This Is How It Happens

Cherubic and reeking
grief’s pallor heavy
he comes to me

Of course, he does
I am schooled in compassion
seldom flinch at raw pain

I attend to the wounds
listen; reassure
but I am weary

My own sorrow unattended
loss and betrayal an inner bleed
know I have only so much to give

But he is not alone,
there is another
a mere child…

Cherubic and reeking
grief’s pallor heavy
he comes to me

Of course he does
and I will sign on to stay…
schooled in the art of compassion.

(The stories that come to us in the dreamtime, often celebrate anniversaries. Years ago, I was in a cycle of abusive relationships, culminating with the one represented in the poem. We met on New Year’s Eve. My son, then early teens, remarked to me that I always chose relationships that asked a lot of me but seldom gave in return.
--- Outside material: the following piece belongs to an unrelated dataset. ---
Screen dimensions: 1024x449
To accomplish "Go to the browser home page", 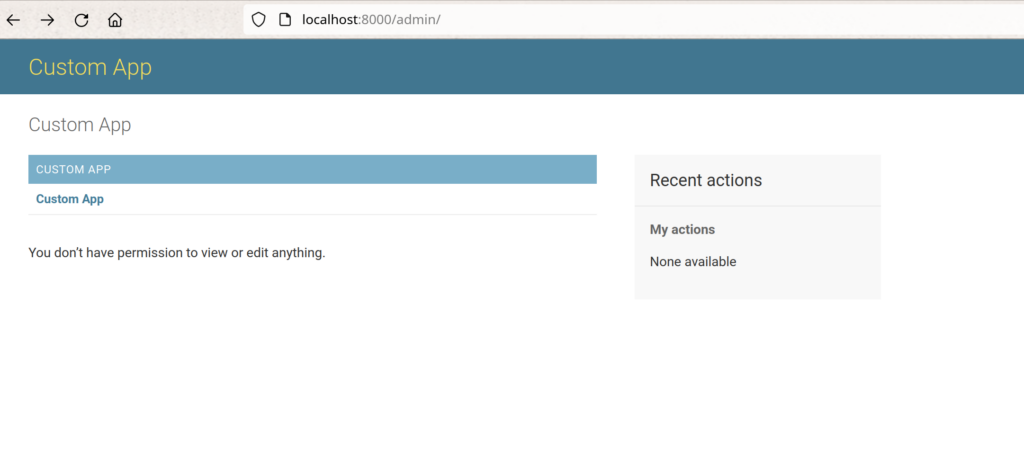I will tap(115, 20).
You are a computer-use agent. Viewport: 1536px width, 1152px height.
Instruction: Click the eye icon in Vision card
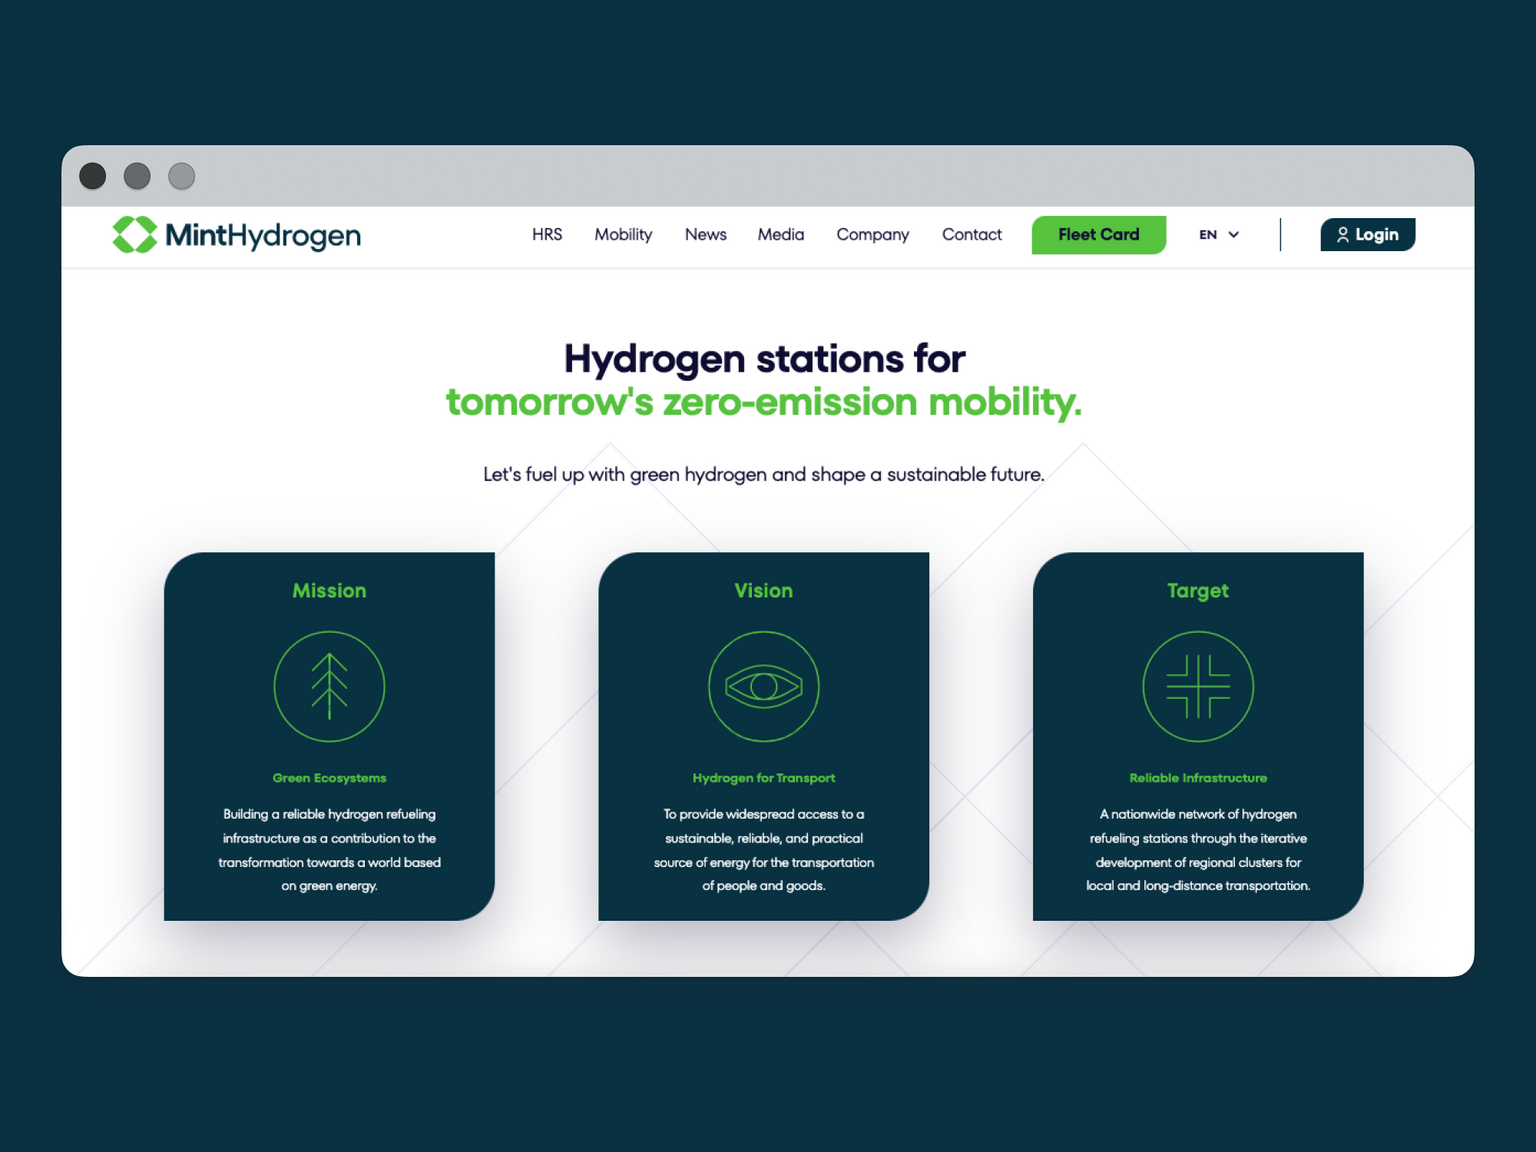pyautogui.click(x=764, y=687)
While I laughed it off in the moment, his words remained with me, especially as this man also betrayed me with another. It was the turning point I needed to do some real soul-searching.)

Image my own.

Time To Cruise Is Not Now

Is there an itinerary for this lockdown?
I watch as engagements line up

Adventure-seekers, eager to connect
willingly engage, purchase a ticket

How I would give my life to be a part
hop aboard a sailing ship, escape

Except disability has recalled my passport;
I am a vehicle without fuel, grounded

Disappointment and I watch as
familiar faces venture out –

a friend’s brother
an old crush
a high school acquaintance

While envy reminds me
I’m always an outsider
Sensibility wakes me up

This boat I’m missing out on
is no luxury cruise ship, but
a dalliance with death –

I surrender to isolation
count the casualties.

( Image my own.)

Love In Aisle Nine

Lust ignores warning signals
fancies itself a savvy consumer
commits minor infractions with
confidence, sidestepping anxiety.

Loneliness, nearsighted, shops
without discernment, fails to
recognize that all life is transient
and patience is the key to harmony.

Love – the main attraction – is not
a lone chauffeur, nor a self-serving
commander, feeding off helplessly
dis-abled hearts bordering insanity

nor is it initiated by determination
a product of drive – brokenness
barreling through hurt’s congestion
misinterpreting openings. The path

to intimacy requires compliance,
obeys service, calms egos, a slow
non-consumer-based passage –
no bargains in the commitment dept.

(Love in Aisle Nine first appeared here in December, 2017. Image is my own.)